KLİMİK Derneği açıklamasında şu noktalara da yer verildi:

“Şu an için varyantın bulaşıcılığı, niye olduğu klinik tablonun özellikleri, geçirilmiş infeksiyon ve/veya aşılanma kararı kazanılan bağışıklığa karşı direnç ile ilgili olarak mutasyon profilinden yola çıkılarak yapılan varsayımlar haricinde katılaşmış ve sağlam datalar bulunmamaktadır. Lakin, varsayımlar optimist olunmasını dayanaklar nitelikte olmamakla birlikte, gereksiz ve vakitsiz bir panik havasına girmek için de bir niye yoktur. Bilinen korunma halleri hala geçerliliğini korumaktadır. Aşı ve antiviral tesirli casuslar konusunda çok uzaklık katedilmiş durumdadır. Gerektiğinde bunlar süratle yeni varyant(lar)a uyarlanabilecektir. Ortak kanı mevcut aşılar ya da geçirilmiş infeksiyonların sağladığı bağışıklığın en azından ağır hastalık ve mevte karşı koruyuculuklarını sürdürecekleri istikametindedir. Varyantın biroldukca ülkede saptanması, varyantın şimdilik görünenin ötesinde bir yayılım düzebir daha ulaşmış olma muhtemelliğine işaret ediyor olabilir. Bu niçinle hadiselerin birinci görüldüğü ülkelere yönelik önlemlerin gereksiz yoğunluk ve uzunlukta uygulanmaya devam etmesi, bu ülkelerin ekonomileri ve halkının altından kalkamayacağı zorluklara niye olabilir. Bu şekil tedbirlerden olumsuz etkilenecek ülkelerin yükünün hafifçeletilmesi için memleketler arası dayanışmaya/yardımlaşmaya son derece gereksinim vardır.
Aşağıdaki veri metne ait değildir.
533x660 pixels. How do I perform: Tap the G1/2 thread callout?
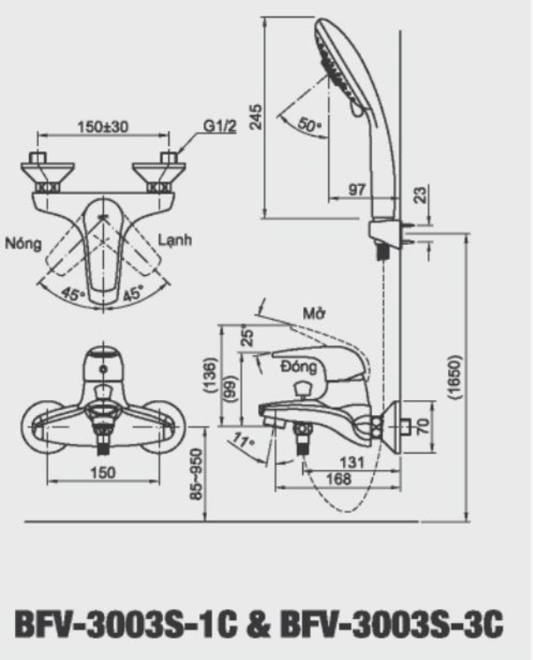pyautogui.click(x=217, y=126)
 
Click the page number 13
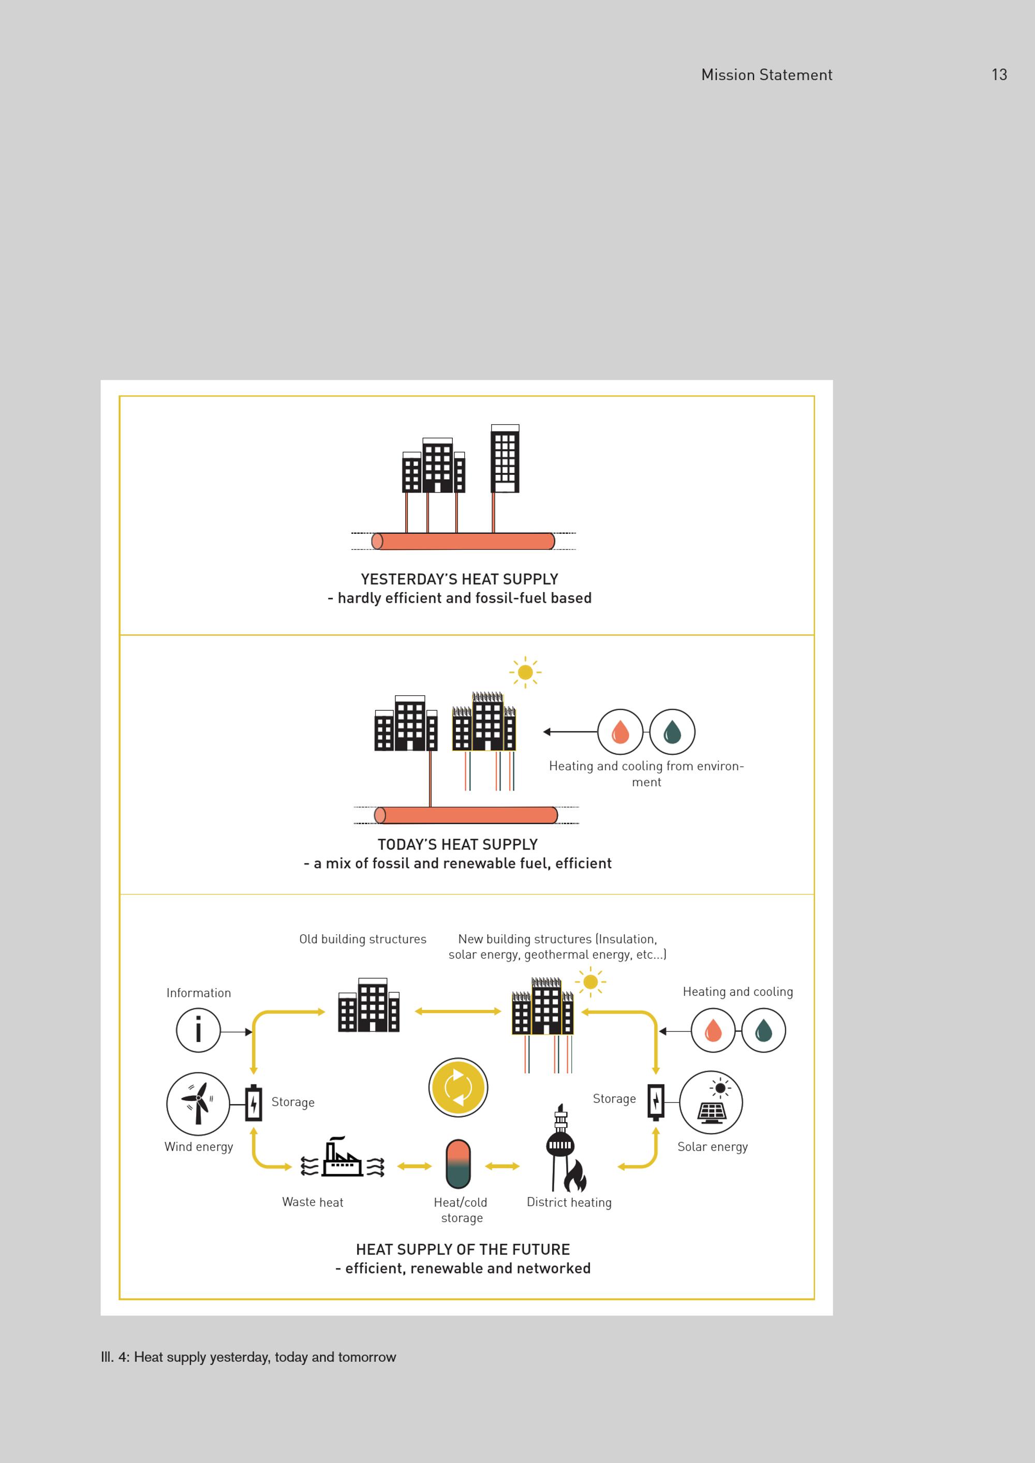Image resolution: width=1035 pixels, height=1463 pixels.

Aksi biçimde salgınlarla ilgili ayrıntıların vaktinde paylaşılması sekteye uğrayacaktır. Afrika ülkeleri aşılanma oranlarının en düşük olduğu ülkelerdir. Aşılanma oranlarının düşük kalmasının yalnızca o ülke ya da kümeler için değil, memleketler arası boyutta bir aksiliğe yol açabileceğinin somut örneklerinden birini yaşadığımız bu vakitte, başta gelişmiş ülkeler olmak üzere tüm milletlerarası kurum/kuruluşların aşı eşitliğini sağlama konusunda özveriyle iş birliğine gitmesi konusunda kaybedilecek vakit kalmamıştır. Aşıya erişimin sağlandığı ülkelerde bile aşılanmaktan uzak duran kesitlerin de aktüel gelişmeleri göz önüne alarak bir defa daha düşünmelerinin devridir.”